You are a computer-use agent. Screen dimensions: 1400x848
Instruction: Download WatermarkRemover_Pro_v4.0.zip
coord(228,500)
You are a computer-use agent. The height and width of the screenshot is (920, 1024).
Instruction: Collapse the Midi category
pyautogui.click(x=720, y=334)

...

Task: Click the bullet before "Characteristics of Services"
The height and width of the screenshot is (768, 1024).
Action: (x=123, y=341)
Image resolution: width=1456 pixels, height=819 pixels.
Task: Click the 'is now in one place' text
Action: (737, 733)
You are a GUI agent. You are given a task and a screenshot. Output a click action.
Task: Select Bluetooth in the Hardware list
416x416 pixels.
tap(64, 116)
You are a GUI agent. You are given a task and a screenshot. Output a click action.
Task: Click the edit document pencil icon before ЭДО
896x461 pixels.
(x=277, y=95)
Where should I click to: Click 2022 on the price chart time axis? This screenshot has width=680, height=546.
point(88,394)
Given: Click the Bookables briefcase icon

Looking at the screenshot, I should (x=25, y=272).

# Problem details
Count the lines in the records above that contain "agent". Reply with the number only.

# Finished exercise
4